Authors: Jessica Warman
I couldn’t get out of there fast enough. I slammed the door shut behind me, leaving my things behind. I ran down the empty hallway to the girls’ bathroom and locked myself into a stall, sitting on a closed toilet lid with my knees pulled against my chest. The smell from the classroom lingered all over me: it was on my clothes, in my hair, like an invisible layer of sludge. I stayed in the bathroom until the end of the period, and I didn’t go back to the room for my things until the end of the day.
That night in our bedroom, my sister and I sat quietly at our desks. We were supposed to be doing our homework. Rachel chewed absently at a string of black licorice as she worked on a sheet of algebra equations. My bookbag was on the floor across the room, untouched since I’d come home that afternoon. I had no plans to do any actual schoolwork. Instead, I concentrated on a sketch. It was a pencil drawing, the same one I’d been doing over and over again for months by then. My hand gripped my pencil as I drew the features of a young girl’s face. She was pretty, probably in her late teens. She had long, straight hair, wide-set eyes, and a smile—like she was sharing a secret. Her appearance was marked by a gap between her two front teeth; that, and the fact that she wore earrings made from tiny blue feathers, like something you’d find in a Native American store.

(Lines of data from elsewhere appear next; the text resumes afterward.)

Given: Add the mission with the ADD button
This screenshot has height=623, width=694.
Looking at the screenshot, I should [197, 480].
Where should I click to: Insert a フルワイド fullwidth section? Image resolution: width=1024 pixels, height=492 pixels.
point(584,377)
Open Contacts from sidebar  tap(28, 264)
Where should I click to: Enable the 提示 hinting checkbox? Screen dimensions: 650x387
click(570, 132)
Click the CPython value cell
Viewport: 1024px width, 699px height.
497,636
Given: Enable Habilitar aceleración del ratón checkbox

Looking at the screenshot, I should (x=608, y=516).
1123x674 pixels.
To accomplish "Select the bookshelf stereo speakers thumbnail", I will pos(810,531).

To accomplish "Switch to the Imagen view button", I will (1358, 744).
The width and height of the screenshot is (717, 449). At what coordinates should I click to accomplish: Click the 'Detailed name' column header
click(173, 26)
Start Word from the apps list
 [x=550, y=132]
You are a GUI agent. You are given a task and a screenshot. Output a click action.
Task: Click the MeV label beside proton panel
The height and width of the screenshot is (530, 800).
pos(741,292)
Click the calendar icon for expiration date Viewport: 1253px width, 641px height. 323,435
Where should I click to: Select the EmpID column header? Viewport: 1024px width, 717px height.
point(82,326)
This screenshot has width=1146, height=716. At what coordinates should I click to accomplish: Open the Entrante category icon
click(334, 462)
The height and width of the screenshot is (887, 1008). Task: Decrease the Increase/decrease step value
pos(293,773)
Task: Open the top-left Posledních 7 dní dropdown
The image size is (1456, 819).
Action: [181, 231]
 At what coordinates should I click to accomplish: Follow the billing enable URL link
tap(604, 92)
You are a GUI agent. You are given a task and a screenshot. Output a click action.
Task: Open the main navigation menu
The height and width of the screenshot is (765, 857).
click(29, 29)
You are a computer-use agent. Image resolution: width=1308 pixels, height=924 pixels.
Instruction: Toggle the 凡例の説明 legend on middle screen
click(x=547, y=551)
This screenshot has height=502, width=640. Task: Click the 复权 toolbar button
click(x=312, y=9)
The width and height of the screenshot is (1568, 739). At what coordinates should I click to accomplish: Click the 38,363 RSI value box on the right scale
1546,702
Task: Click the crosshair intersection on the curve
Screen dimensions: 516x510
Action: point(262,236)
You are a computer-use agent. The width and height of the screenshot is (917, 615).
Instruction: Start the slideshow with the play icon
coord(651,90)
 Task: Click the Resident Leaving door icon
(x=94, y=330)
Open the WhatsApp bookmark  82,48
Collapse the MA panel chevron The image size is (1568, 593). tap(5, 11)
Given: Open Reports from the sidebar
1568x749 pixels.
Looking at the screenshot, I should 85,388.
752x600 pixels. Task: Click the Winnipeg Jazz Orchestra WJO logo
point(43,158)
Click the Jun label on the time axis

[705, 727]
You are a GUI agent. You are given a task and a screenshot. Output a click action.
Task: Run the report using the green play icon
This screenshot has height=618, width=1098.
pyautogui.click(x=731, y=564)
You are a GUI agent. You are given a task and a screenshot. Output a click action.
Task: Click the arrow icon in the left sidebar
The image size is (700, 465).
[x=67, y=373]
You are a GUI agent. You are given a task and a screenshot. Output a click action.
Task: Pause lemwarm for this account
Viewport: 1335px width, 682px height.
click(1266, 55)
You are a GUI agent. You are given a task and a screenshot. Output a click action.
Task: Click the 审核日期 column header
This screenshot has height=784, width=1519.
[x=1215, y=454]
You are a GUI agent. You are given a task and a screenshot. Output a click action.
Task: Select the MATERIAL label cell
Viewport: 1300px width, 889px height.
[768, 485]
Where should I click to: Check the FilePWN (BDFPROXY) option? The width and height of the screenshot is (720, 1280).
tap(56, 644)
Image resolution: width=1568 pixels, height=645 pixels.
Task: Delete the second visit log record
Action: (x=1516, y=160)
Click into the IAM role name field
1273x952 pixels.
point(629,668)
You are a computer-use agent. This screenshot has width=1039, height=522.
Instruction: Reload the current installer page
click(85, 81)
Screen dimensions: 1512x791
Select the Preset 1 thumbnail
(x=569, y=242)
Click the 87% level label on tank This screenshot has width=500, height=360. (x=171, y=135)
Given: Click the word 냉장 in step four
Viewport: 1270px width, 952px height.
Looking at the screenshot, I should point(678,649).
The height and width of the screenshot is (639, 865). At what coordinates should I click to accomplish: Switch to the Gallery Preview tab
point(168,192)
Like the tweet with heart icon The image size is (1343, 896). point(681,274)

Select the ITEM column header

I had no recollection of ever meeting the girl in my sketch. I didn’t even know if she was real. But she was in my head
almost every day, her image so clear that she might as well have been standing right in front of me, begging to be drawn over and over again.
“I heard what happened in bio class today,” Rachel said, still doing her homework.
I felt a flutter of embarrassment at her words. “You did? How?”
“Holly told me.” My sister put down her pencil, pushed away from her desk, and pulled her legs against her chest. “Why were you so upset? Was it because of the worms? They’re already dead. They don’t feel anything.”
“I know that. I know.” I shook my head, frustrated. “I’m not sure what happened. I just couldn’t do it. I felt awful. It was like … like a violation. I don’t know how else to explain it.”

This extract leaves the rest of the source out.